Warburton, who spent his entire professional career with Cardiff Blues, making his debut for his hometown region in April 2009 and winning his first cap just two months later, will go down in history as the most successful British and Irish Lions captains of all time.
Last year he became only the second man after ex-England lock Martin Johnson to captain the Lions on two tours as he led the touring team to New Zealand, repeating the honour he first undertook in 2013 in Australia.
Under his leadership the Lions claimed a first Test series victory in 16 years when they beat Australia and four years later in 2017 he once again led the Lions as they earned an historic series draw against double defending world champions New Zealand.
– ‘Hugely disappointing’ –
Wales coach Gatland, who led the Lions on their last tour to New Zealand, added: “It is hugely disappointing that Sam has retired from the game. He is an outstanding rugby player and he has brought so much to the game on and off the pitch.
“His leadership, attitude and demeanour along with his performances have placed Sam up there as one of the best and most respected players in the world. He finishes with a record that he should be extremely proud of and should look back on his career with huge pride.”
The Welsh Rugby Union and Blues issued a joint statement which said: “Since returning to pre-season with Cardiff Blues, it has become clear to Warburton that he wouldn’t be able to return to the high standards he has set throughout his career and has reluctantly made the decision to retire.”

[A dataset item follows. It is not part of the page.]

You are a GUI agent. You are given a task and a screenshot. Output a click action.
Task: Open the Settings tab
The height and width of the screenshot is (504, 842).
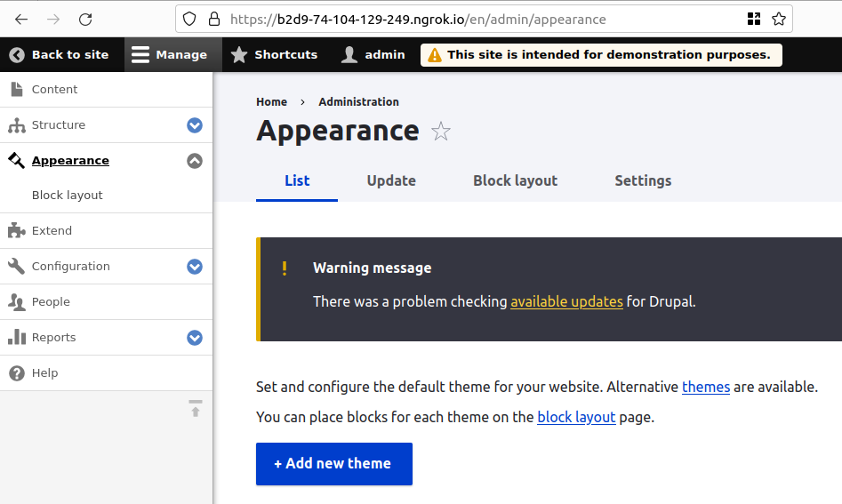click(643, 180)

Real Madrid star Gareth Bale, who attended the same Whitchurch High School in Cardiff as Warburton, was quick to tweet his friend a message of support.
“Congratulations on an incredible career mate. Good luck for everything in the future @samwarburton_#welshlegend,” Bale said.
Wales and Lions legend Gareth Edwards added: “It’s been a shock to everyone, perhaps more for him than anyone else.
“I wasn’t expecting it. Am I surprised? The modern game, it is so physical. The hits their bodies take, I think you may see more and more players retiring earlier as the years go on,” Edwards told the BBC.
“Sam has played the game in one way; he puts his head in these dangerous places, he hasn’t been afraid to play the game physically.
“He’ll be a loss to the Blues because he’s a special player and a special captain but the most important thing is that Sam is happy with his decision and that he walks away from the game with everything ok.”
Cycling star Geraint Thomas, another former Whitchurch pupil who took the lead of the Tour de France on Wednesday, said he was stunned by Warburton’s retirement.
“Someone told me at the start of the stage, I was quite surprised actually,” said the Team Sky rider.
“But he’s had an amazing career, captaining the Lions tours undefeated, done what he’s done with Wales as well. Massive respect to him and I wish him well in whatever he takes on now.”